His eyes combed over my body, studying me, analyzing me…judging me. My mom knew how to stare down her nose with the best of them. I channeled her. I became her. I narrowed by eyes. I tipped up my chin. I pursed my lips. I curled my hands into a tight fist, refusing to blink, refusing to look away. I demanded respect. In that flash of time, he was my overlord. He could do whatever he wanted with me, but I wouldn’t cower. I wouldn’t bend.
“Collateral damage,” he whispered, almost as though he tasted the words as they rolled over his tongue. “Interesting choice of words.”
I raised my eyebrows and lifted my chin. “How so?” I shouldn’t argue with him. He could kill me any second, but I was tired of accepting my fate. I wanted answers. I deserved answers. Ignacio probably didn’t agree, but I needed to try.
He raised his open palms in the air with a faint smile on his face. “The United States and Mexico have a unique relationship. The countries share one of the longest borders in the world, stretching nearly two thousand miles, and they also share a narcotics problem. Mexico is one of the largest suppliers in the world, while the United States is the largest consumer. As long as the demand exists, the supply will be met. It could be my cartel, or another one servicing the demand. It’s irrelevant. If we don’t do it, somebody else will. The addicts are collateral damage…just like you.”
I glared at him, and my body shook as outrage spiraled through me, twist after twist, each one hotter and wilder than the previous one. “And you don’t care that those drugs ruin people’s lives? That you’ve built an empire on the backs of the lives you’ve destroyed?” I challenged.

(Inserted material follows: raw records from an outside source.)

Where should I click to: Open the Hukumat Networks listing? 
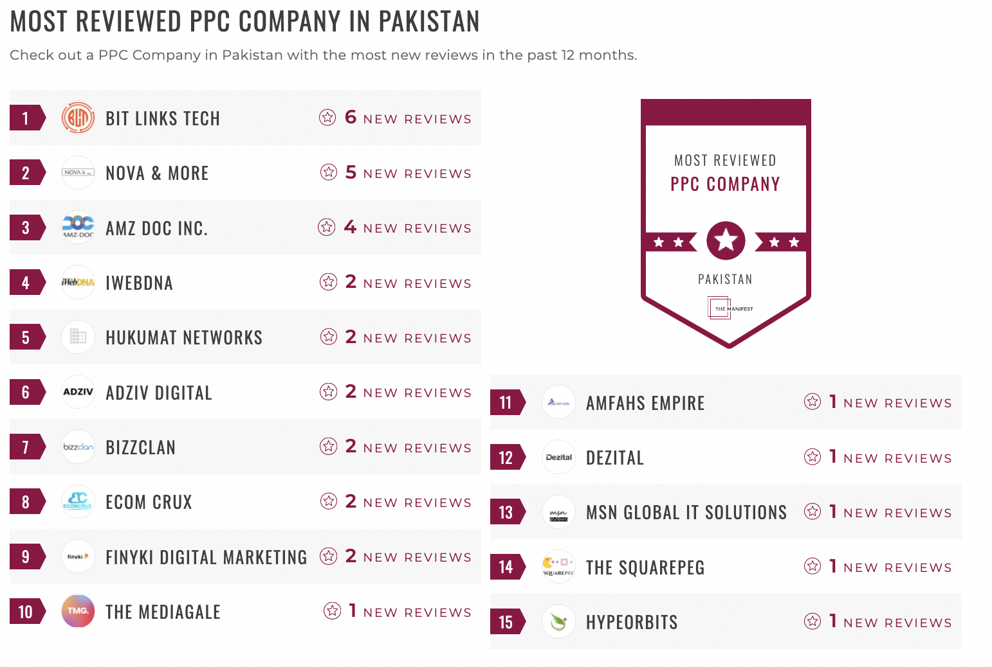coord(184,338)
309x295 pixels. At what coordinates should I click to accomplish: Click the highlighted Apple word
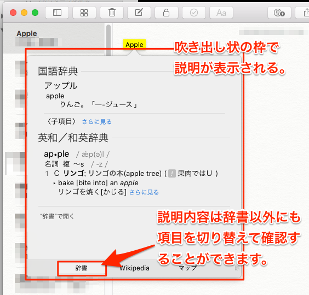[134, 45]
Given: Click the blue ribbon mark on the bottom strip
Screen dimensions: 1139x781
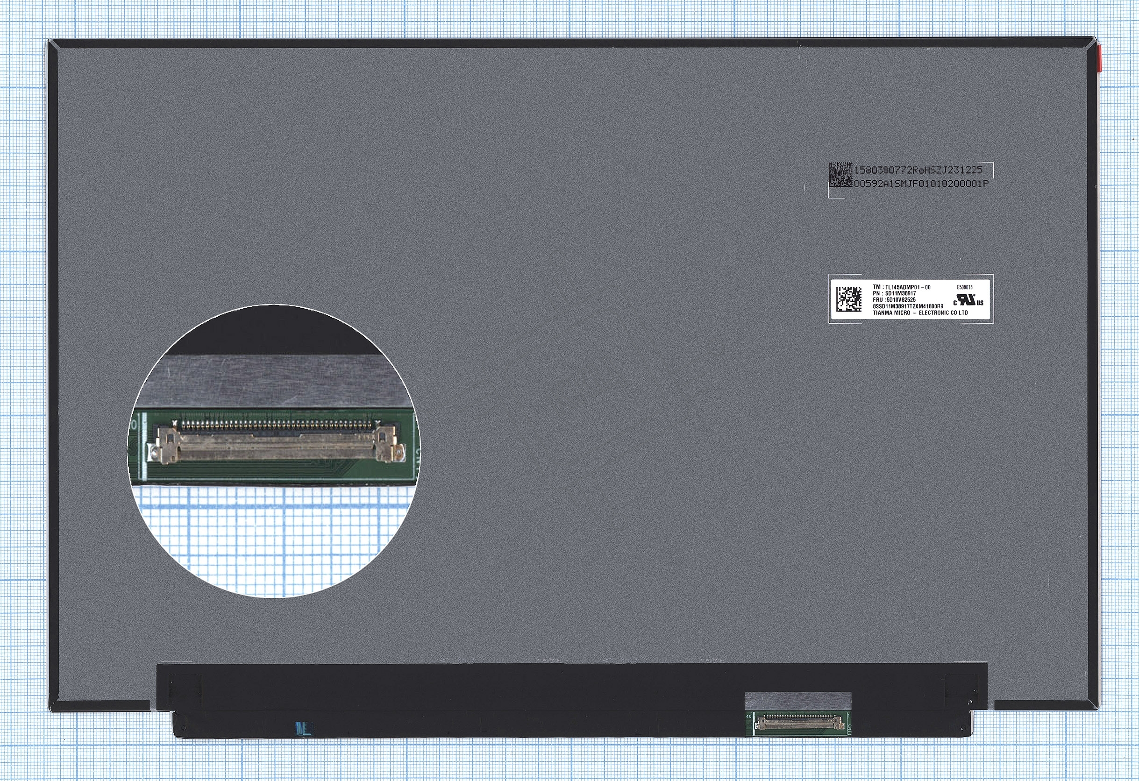Looking at the screenshot, I should [303, 728].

“I don’t ruin lives. Bad choices ruin lives.”
“But you give them the ability to make a bad choice.” I corkscrewed my fingers in the hem of my shirt.

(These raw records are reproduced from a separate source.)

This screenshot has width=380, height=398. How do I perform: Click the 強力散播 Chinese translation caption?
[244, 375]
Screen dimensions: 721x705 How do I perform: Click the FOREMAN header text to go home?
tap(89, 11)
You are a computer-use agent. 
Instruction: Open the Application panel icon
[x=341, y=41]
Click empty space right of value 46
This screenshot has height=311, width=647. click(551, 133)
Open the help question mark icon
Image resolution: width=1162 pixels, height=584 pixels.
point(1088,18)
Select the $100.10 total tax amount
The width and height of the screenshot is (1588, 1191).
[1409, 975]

“They use drugs to fill some hole in their life. I didn’t put that hole there. Drug addiction is the symptom of a deeper problem.”
I folded my arms across my chest. “Great. Wash your hands of any moral responsibility.”
He chuckled, sounding way too much like Ryker. I didn’t want to see any similarities between this cruel drug lord and the man my heart and soul craved even though my mind knew it was wrong. “Speaking of moral responsibility, what’s going on between Ryker and you?”
Heat flooded my cheeks, and my heart skipped a beat or two. “I don’t know what you’re talking about.”
Ignacio smiled. “Ryker and Rever have different mothers. Did he tell you that?”
I sucked my lower lip into my mouth, debating how to answer this, but in the end I decided it was irrelevant if I told him the truth. Ryker would likely tell him everything and anything he wanted to know anyway. “Yes.”